● **Instructions**
• a. According to the passage on cohesive mechanisms, what kind of interface should expose the framework's capabilities?
• b. Carry on the passage about separating cohesive mechanisms, starting after its last sentence.

-- Text passage start --

Partition a conceptually 
COHESIVE MECHANISM
 into a separate lightweight framework.
Particularly watch for formalisms or well-documented categories of algorithms. Expose
the capabilities of the framework with an 
INTENTION-REVEALING INTERFACE
. Now the other
elements of the domain can focus on expressing the problem ("what"), delegating the
intricacies of the solution ("how") to the framework.
These separated mechanisms are then placed in their supporting roles, leaving a smaller, more
expressive 
CORE DOMAIN
that uses the mechanism through the interface in a more declarative
style.

-- Text passage end --
-- Supplied material start --

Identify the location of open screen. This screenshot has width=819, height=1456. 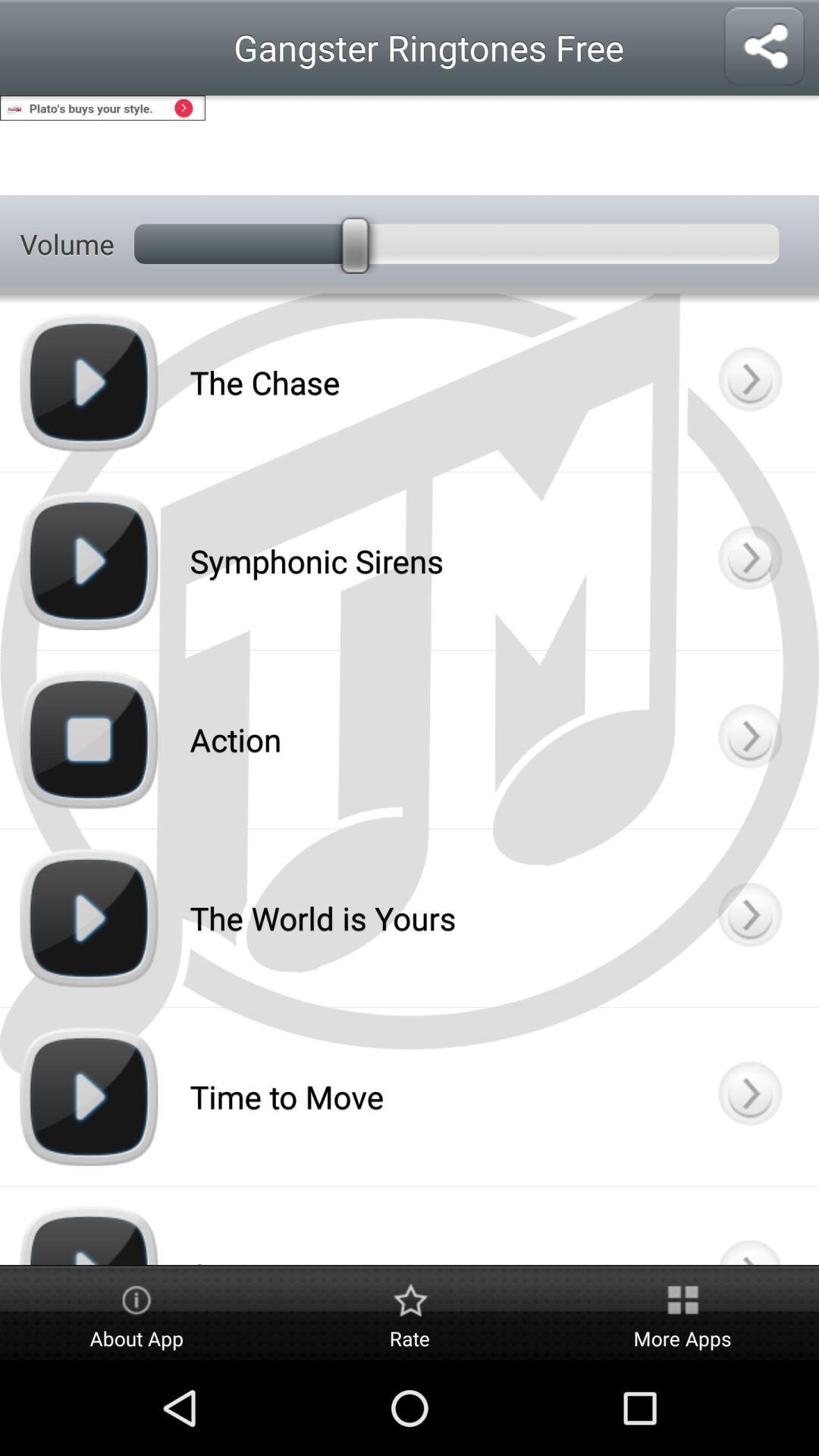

-- Supplied material end --

● **Results of the exercise**
• a. An intention-revealing interface.

• b.
Recognizing a standard algorithm or formalism moves some of the complexity of the design into a
studied set of concepts. With such a guide, we can implement a solution with confidence and little
trial and error. We can count on other developers knowing about it or at least being able to look it
up. This is similar to the benefits of a published 
GENERIC SUBDOMAIN
model, but a documented
algorithm or formal computation may be found more often because this level of computer science
has been studied more. Still, more often than not you will have to create something new. Make it
narrowly focused on the computation and avoid mixing in the expressive domain model. There is a
separation of responsibilities: The model of the 
CORE DOMAIN
or a 
GENERIC SUBDOMAIN
formulates a
fact, rule, or problem. A 
COHESIVE MECHANISM
resolves the rule or completes the computation as
specified by the model.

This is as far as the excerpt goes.